#### EXERCISE BRIEF
Pictures aside, copy exactly each line from the one that holds "Select Moderate for" through the last line of the records below.

[STORED DATA Boundary: Start]

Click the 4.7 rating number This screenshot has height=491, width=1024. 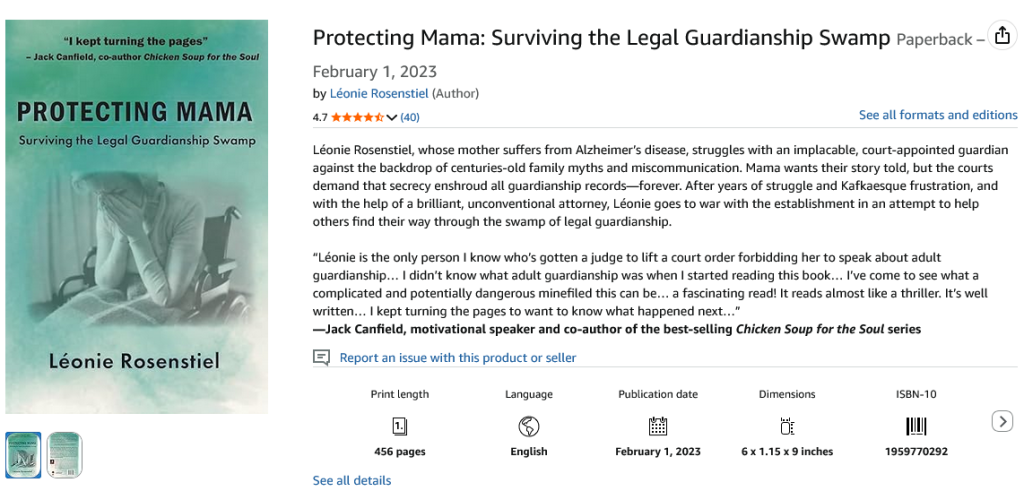tap(320, 117)

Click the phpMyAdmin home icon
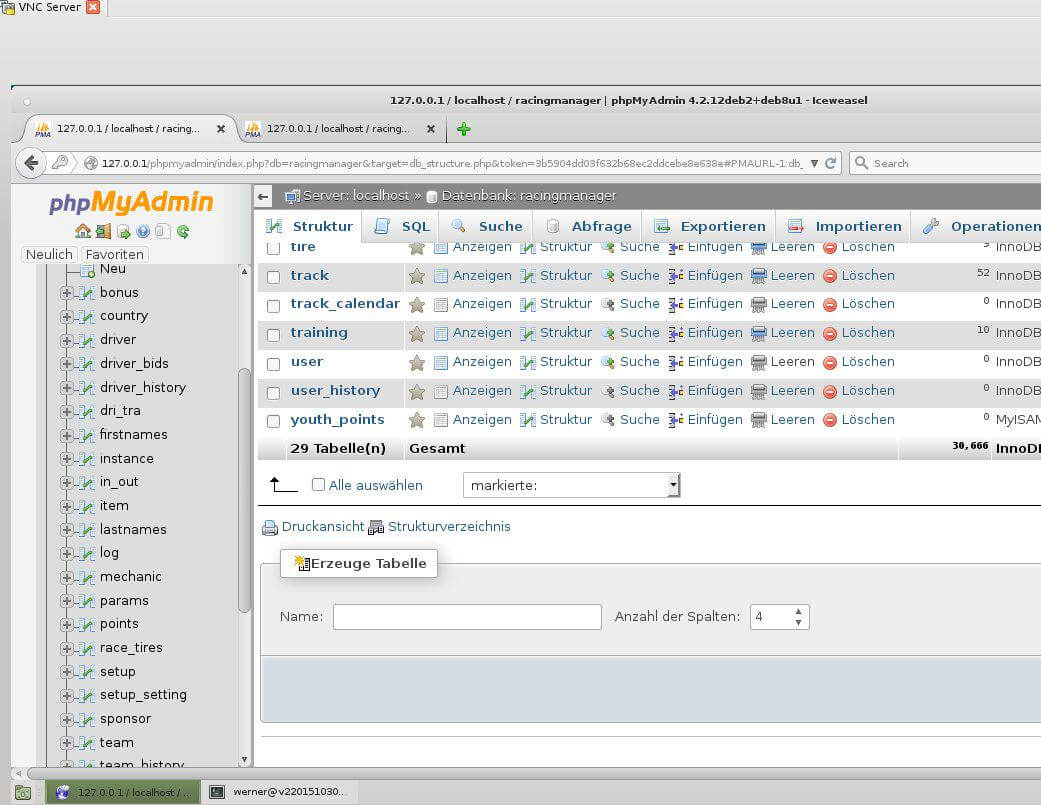(x=83, y=231)
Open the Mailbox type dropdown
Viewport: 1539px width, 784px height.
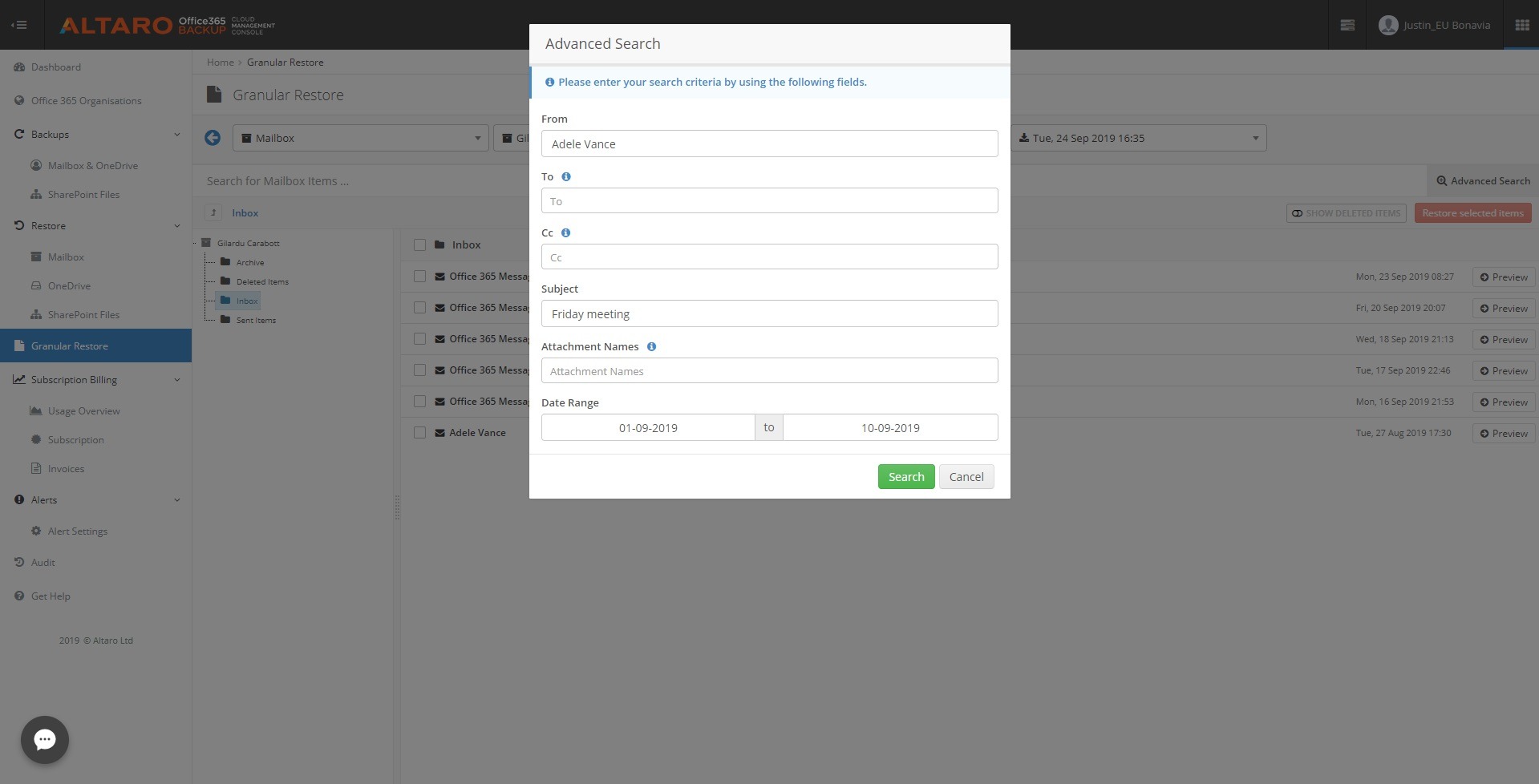point(361,138)
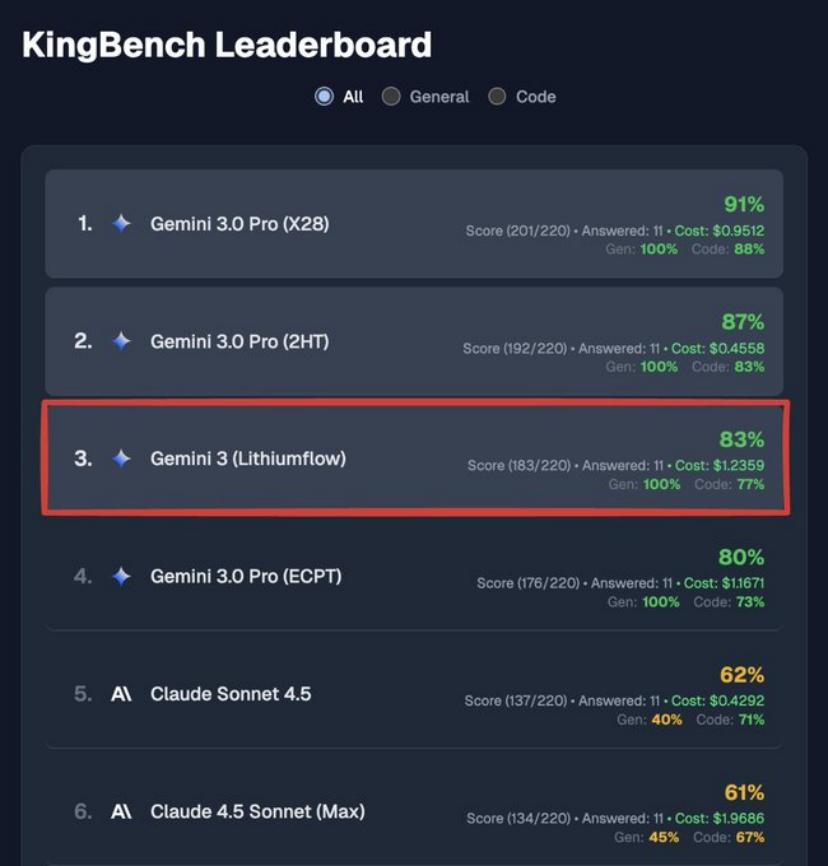Click the Gemini icon beside Gemini 3.0 Pro (2HT)
828x866 pixels.
tap(121, 342)
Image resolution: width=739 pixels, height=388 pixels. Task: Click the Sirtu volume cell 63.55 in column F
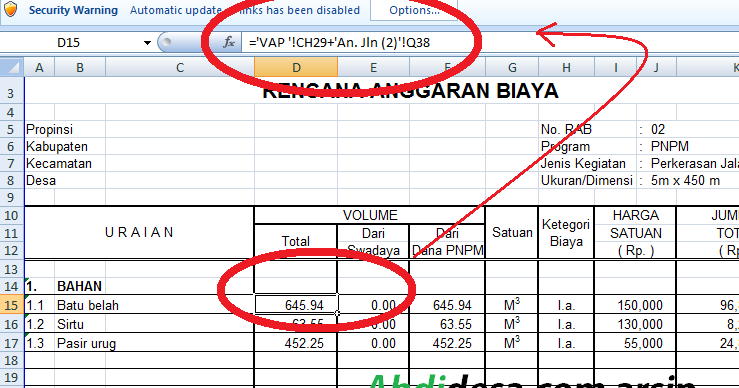coord(447,324)
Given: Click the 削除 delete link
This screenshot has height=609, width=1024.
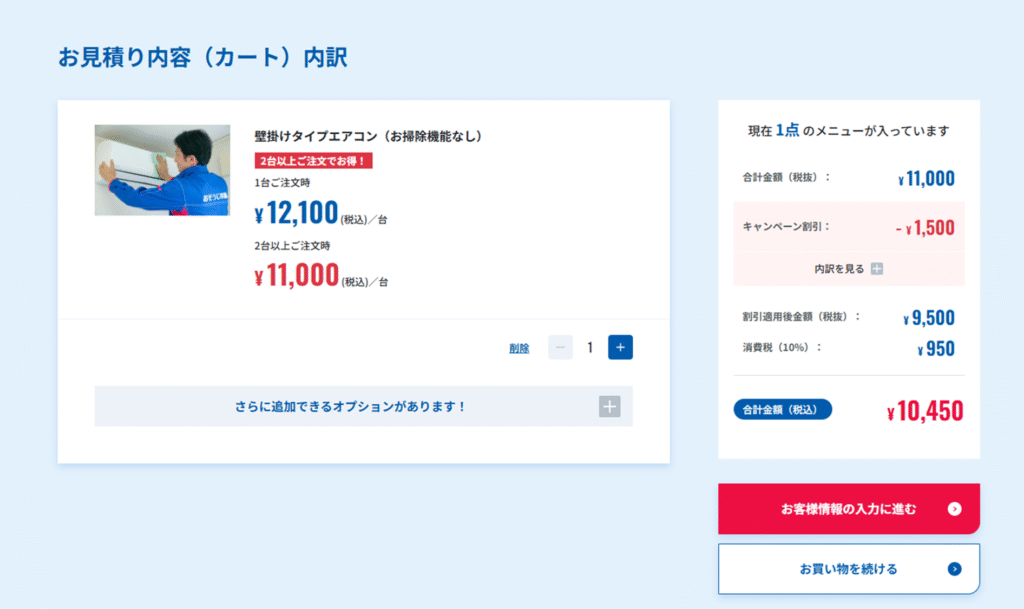Looking at the screenshot, I should pyautogui.click(x=519, y=348).
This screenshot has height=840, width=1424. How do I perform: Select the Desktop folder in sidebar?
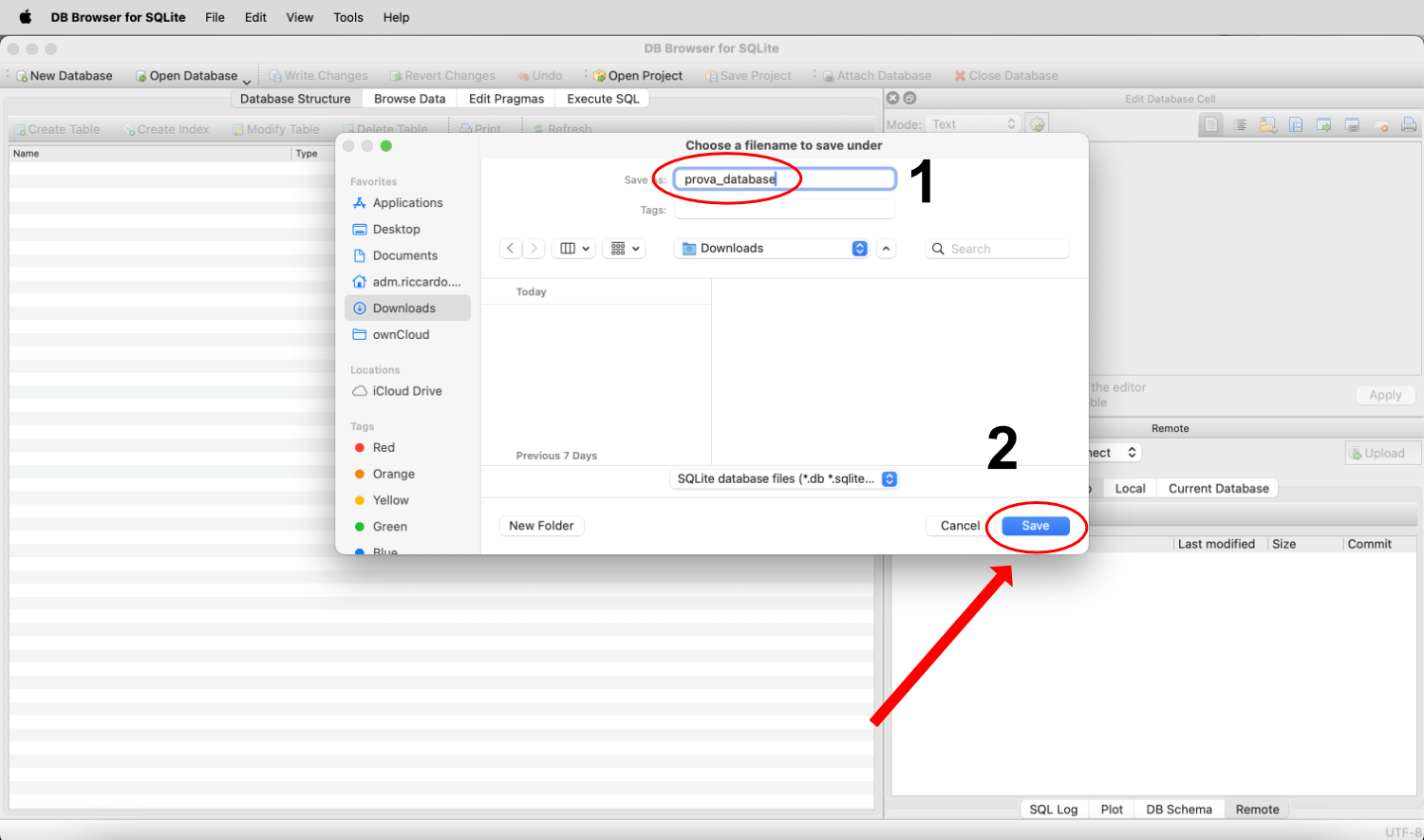pyautogui.click(x=396, y=230)
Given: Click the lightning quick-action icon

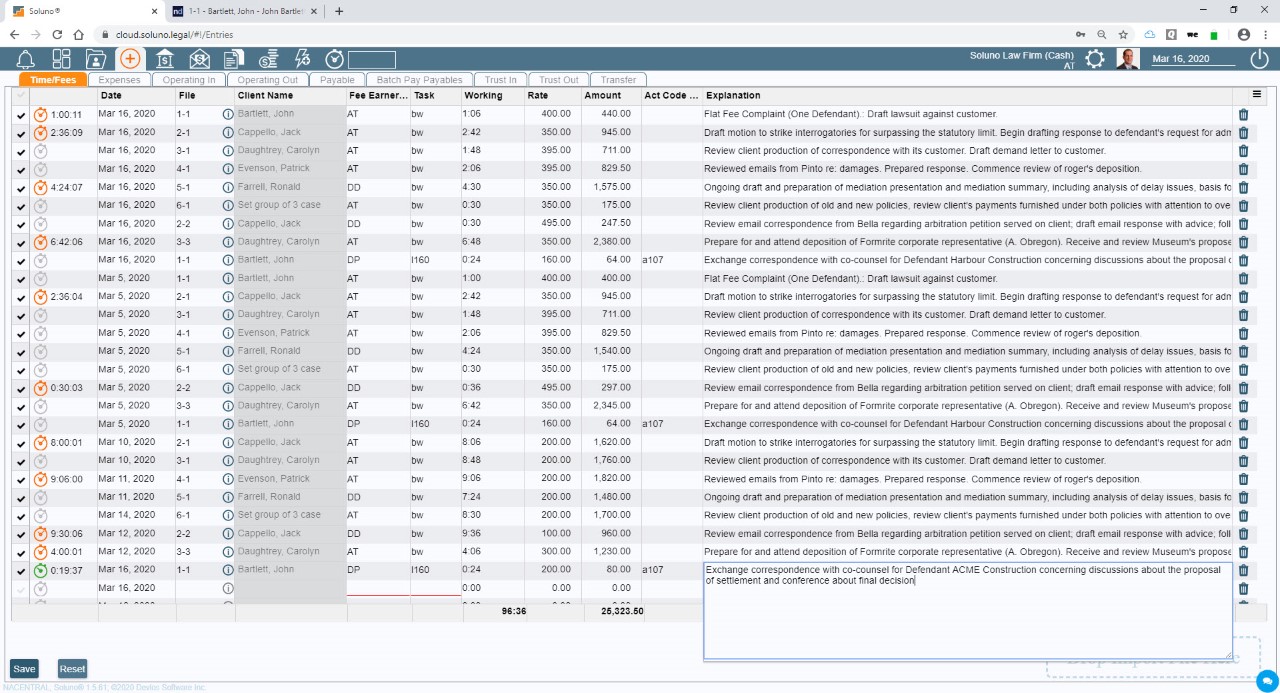Looking at the screenshot, I should click(303, 58).
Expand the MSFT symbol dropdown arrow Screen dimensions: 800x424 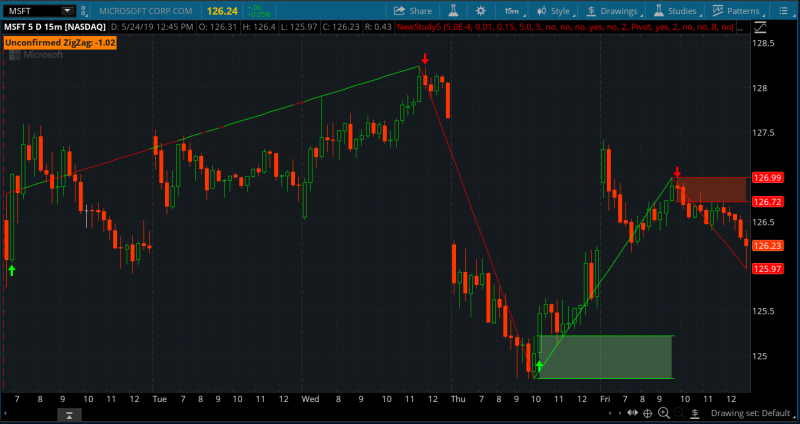click(66, 10)
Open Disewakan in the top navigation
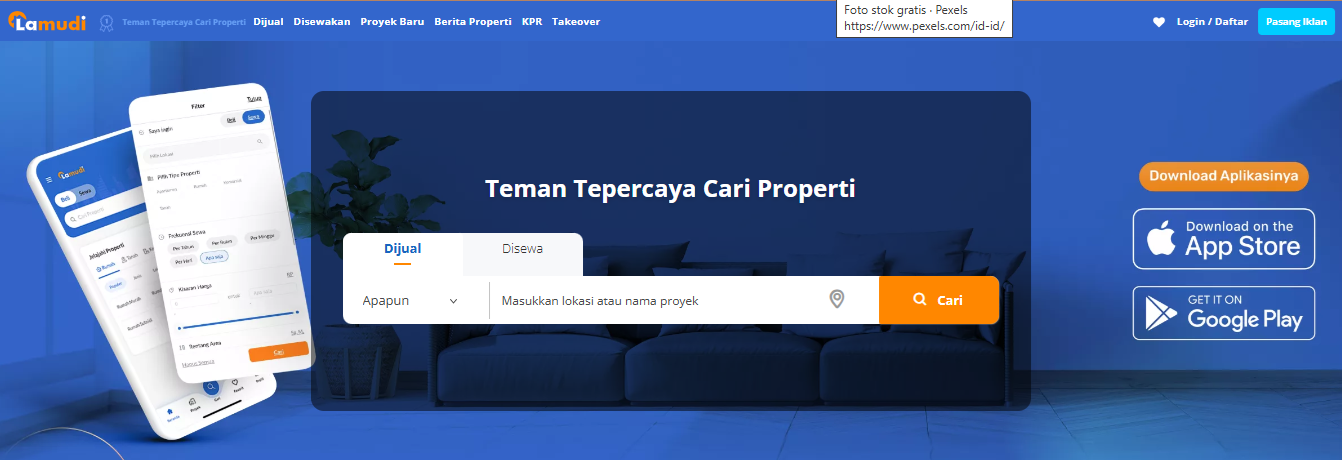 [x=321, y=21]
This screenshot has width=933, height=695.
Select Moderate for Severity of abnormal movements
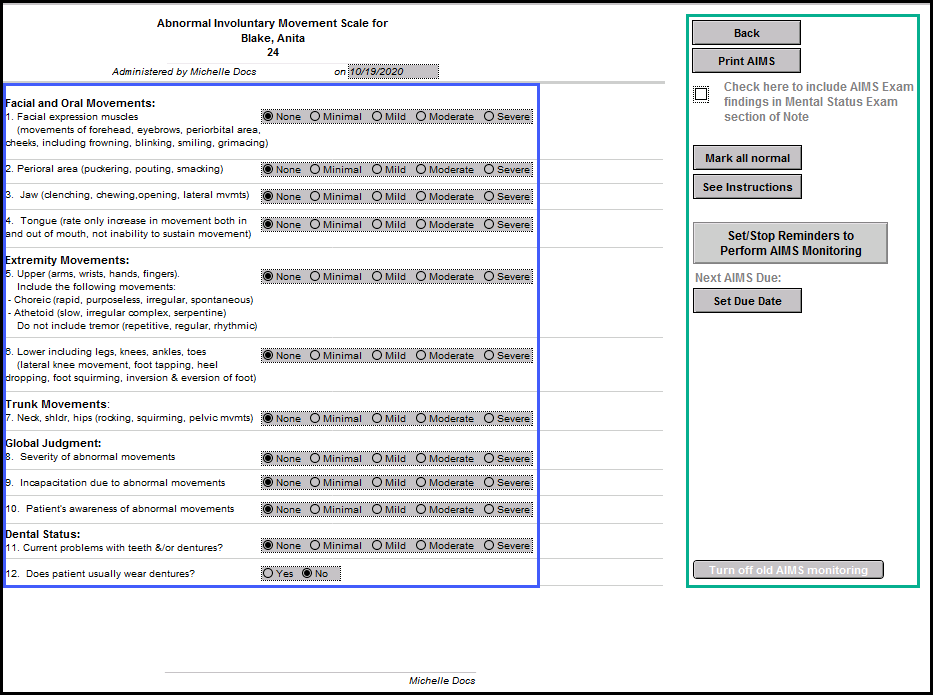point(422,459)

[STORED DATA Boundary: End]

#### RESPONSE TO THE EXERCISE
Select Moderate for Severity of abnormal movements
point(422,459)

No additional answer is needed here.